Bill Dedman is a Pulitzer and Peabody award-winning investigative reporter, bestselling author, and keynote speaker. He has spoken on fair housing and fair lending issues to the National Association of Realtors, the Federal Reserve, HUD, and banking and real estate associations.
Bill received the 1989 Pulitzer Prize in investigative reporting for his work at The Atlanta Journal-Constitution on The Color of Money, his series on racial discrimination by banks and savings and loan associations in middle-income Black neighborhoods. The Color of Money led to expanded federal laws on disclosure of loan data, new financing for middle-income homebuyers, and greater awareness of systemic discrimination. The articles in The Color of Money are online at http://powerreporting.com.
Thirty years later, Bill was one of four lead reporters on Newsday’s undercover investigation of racial steering by real estate agents, Long Island Divided. The investigation, published in November 2019, revealed that Long Island’s dominant residential real estate brokerages help reinforce racial segregation through illegal steering of customers. Newsday’s team received several national awards for their work, including a Peabody Award. Long Island Divided and its 40-minute documentary film, Testing the Divide, are online at http://newsday.com/divided.
Bill also uncovered the case of the reclusive copper heiress Huguette Clark in 2010, documenting her life in reports for NBC News.

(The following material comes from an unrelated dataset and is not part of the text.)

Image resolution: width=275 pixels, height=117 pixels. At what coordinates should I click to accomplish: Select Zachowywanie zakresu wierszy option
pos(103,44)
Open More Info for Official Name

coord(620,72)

His nonfiction book, the No. 1 New York Times bestseller Empty Mansions: The Mysterious Life of Huguette Clark and the Spending of a Great American Fortune, tells the true story of Clark and her father, the Gilded Age industrialist who founded Las Vegas. Bill is a frequent speaker for financial-planning groups and charities on Empty Mansions and lessons learned from the Clark family’s failures in estate planning.
Bill has reported for The Associated Press, The Washington Post, The New York Times, and The Boston Globe.